### PROVIDED MATERIAL

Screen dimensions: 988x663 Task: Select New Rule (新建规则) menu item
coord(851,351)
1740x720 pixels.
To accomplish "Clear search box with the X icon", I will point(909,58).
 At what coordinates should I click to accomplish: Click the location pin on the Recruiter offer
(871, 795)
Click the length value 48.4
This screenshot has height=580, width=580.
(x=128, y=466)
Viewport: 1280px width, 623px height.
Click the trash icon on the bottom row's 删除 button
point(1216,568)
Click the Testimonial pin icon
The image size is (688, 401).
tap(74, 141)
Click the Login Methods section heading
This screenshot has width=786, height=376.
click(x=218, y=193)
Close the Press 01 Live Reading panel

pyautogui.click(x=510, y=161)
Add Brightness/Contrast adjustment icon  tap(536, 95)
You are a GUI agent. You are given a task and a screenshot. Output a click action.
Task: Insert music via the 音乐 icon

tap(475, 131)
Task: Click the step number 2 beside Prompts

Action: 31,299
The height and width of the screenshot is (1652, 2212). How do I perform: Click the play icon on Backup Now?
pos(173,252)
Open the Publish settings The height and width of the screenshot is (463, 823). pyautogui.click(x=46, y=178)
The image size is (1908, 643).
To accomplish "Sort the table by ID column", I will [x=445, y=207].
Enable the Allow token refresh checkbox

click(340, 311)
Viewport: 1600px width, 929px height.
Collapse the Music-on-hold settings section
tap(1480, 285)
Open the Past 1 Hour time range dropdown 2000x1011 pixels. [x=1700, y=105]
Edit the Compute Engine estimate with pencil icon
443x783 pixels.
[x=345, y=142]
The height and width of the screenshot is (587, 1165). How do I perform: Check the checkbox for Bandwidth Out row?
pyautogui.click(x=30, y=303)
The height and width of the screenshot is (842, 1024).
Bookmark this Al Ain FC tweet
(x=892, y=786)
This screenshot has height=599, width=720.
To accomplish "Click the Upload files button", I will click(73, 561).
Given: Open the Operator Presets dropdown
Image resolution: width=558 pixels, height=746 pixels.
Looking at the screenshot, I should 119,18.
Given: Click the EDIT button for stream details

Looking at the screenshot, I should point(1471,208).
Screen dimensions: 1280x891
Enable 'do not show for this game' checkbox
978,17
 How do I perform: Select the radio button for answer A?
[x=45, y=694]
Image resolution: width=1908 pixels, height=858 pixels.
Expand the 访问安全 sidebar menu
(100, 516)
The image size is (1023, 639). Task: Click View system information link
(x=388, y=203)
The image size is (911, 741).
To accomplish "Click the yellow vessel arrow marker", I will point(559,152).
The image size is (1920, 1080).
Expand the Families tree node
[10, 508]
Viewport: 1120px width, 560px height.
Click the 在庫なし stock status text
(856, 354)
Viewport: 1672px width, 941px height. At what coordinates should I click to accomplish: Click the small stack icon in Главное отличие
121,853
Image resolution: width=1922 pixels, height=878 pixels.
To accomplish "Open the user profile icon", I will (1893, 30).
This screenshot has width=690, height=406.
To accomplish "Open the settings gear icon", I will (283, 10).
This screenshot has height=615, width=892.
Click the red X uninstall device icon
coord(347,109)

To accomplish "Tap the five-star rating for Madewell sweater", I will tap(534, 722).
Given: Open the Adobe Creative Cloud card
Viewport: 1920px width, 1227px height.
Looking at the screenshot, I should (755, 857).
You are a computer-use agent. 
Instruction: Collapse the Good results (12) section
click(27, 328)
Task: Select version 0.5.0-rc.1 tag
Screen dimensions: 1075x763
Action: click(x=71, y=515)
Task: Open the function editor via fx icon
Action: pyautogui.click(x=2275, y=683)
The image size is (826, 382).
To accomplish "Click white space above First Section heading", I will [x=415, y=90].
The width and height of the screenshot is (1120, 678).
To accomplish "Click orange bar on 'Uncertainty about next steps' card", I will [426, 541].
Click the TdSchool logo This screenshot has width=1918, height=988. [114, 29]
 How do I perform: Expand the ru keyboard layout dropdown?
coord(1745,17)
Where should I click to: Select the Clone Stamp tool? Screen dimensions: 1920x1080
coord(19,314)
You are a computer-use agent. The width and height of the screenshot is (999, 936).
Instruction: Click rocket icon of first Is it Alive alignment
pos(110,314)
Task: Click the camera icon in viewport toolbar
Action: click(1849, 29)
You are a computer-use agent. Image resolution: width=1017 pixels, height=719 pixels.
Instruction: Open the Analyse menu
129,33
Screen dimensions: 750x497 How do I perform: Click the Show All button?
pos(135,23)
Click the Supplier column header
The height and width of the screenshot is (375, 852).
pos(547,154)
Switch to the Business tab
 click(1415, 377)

######

■ **REQUIREMENTS**: Rewrite all of the entries above, swapping "Screen dimensions" for "Display size" wherever it occurs and changing nothing else.

■ **WRITTEN ANSWER**:
Display size: 988x663 Task: Select New Rule (新建规则) menu item
coord(851,351)
1740x720 pixels.
To accomplish "Clear search box with the X icon", I will point(909,58).
 At what coordinates should I click to accomplish: Click the location pin on the Recruiter offer
(871, 795)
Click the length value 48.4
This screenshot has height=580, width=580.
(x=128, y=466)
Viewport: 1280px width, 623px height.
Click the trash icon on the bottom row's 删除 button
point(1216,568)
Click the Testimonial pin icon
The image size is (688, 401).
tap(74, 141)
Click the Login Methods section heading
This screenshot has width=786, height=376.
click(x=218, y=193)
Close the Press 01 Live Reading panel

pyautogui.click(x=510, y=161)
Add Brightness/Contrast adjustment icon  tap(536, 95)
You are a GUI agent. You are given a task and a screenshot. Output a click action.
Task: Insert music via the 音乐 icon

tap(475, 131)
Task: Click the step number 2 beside Prompts

Action: 31,299
The height and width of the screenshot is (1652, 2212). How do I perform: Click the play icon on Backup Now?
pos(173,252)
Open the Publish settings The height and width of the screenshot is (463, 823). pyautogui.click(x=46, y=178)
The image size is (1908, 643).
To accomplish "Sort the table by ID column", I will [x=445, y=207].
Enable the Allow token refresh checkbox

click(340, 311)
Viewport: 1600px width, 929px height.
Collapse the Music-on-hold settings section
tap(1480, 285)
Open the Past 1 Hour time range dropdown 2000x1011 pixels. [x=1700, y=105]
Edit the Compute Engine estimate with pencil icon
443x783 pixels.
[x=345, y=142]
The height and width of the screenshot is (587, 1165). How do I perform: Check the checkbox for Bandwidth Out row?
pyautogui.click(x=30, y=303)
The height and width of the screenshot is (842, 1024).
Bookmark this Al Ain FC tweet
(x=892, y=786)
This screenshot has height=599, width=720.
To accomplish "Click the Upload files button", I will click(73, 561).
Given: Open the Operator Presets dropdown
Image resolution: width=558 pixels, height=746 pixels.
Looking at the screenshot, I should 119,18.
Given: Click the EDIT button for stream details

Looking at the screenshot, I should point(1471,208).
Display size: 1280x891
Enable 'do not show for this game' checkbox
978,17
 How do I perform: Select the radio button for answer A?
[x=45, y=694]
Image resolution: width=1908 pixels, height=858 pixels.
Expand the 访问安全 sidebar menu
(100, 516)
The image size is (1023, 639). Task: Click View system information link
(x=388, y=203)
The image size is (911, 741).
To accomplish "Click the yellow vessel arrow marker", I will point(559,152).
The image size is (1920, 1080).
Expand the Families tree node
[10, 508]
Viewport: 1120px width, 560px height.
Click the 在庫なし stock status text
(856, 354)
Viewport: 1672px width, 941px height. At what coordinates should I click to accomplish: Click the small stack icon in Главное отличие
121,853
Image resolution: width=1922 pixels, height=878 pixels.
To accomplish "Open the user profile icon", I will (1893, 30).
This screenshot has width=690, height=406.
To accomplish "Open the settings gear icon", I will (283, 10).
This screenshot has height=615, width=892.
Click the red X uninstall device icon
coord(347,109)

To accomplish "Tap the five-star rating for Madewell sweater", I will tap(534, 722).
Given: Open the Adobe Creative Cloud card
Viewport: 1920px width, 1227px height.
Looking at the screenshot, I should (755, 857).
You are a computer-use agent. 
Instruction: Collapse the Good results (12) section
click(27, 328)
Task: Select version 0.5.0-rc.1 tag
Display size: 1075x763
Action: click(x=71, y=515)
Task: Open the function editor via fx icon
Action: pyautogui.click(x=2275, y=683)
The image size is (826, 382).
To accomplish "Click white space above First Section heading", I will [x=415, y=90].
The width and height of the screenshot is (1120, 678).
To accomplish "Click orange bar on 'Uncertainty about next steps' card", I will [426, 541].
Click the TdSchool logo This screenshot has width=1918, height=988. [114, 29]
 How do I perform: Expand the ru keyboard layout dropdown?
coord(1745,17)
Where should I click to: Select the Clone Stamp tool? Display size: 1920x1080
coord(19,314)
You are a computer-use agent. The width and height of the screenshot is (999, 936).
Instruction: Click rocket icon of first Is it Alive alignment
pos(110,314)
Task: Click the camera icon in viewport toolbar
Action: click(1849, 29)
You are a computer-use agent. Image resolution: width=1017 pixels, height=719 pixels.
Instruction: Open the Analyse menu
129,33
Display size: 750x497 How do I perform: Click the Show All button?
pos(135,23)
Click the Supplier column header
The height and width of the screenshot is (375, 852).
pos(547,154)
Switch to the Business tab
 click(1415, 377)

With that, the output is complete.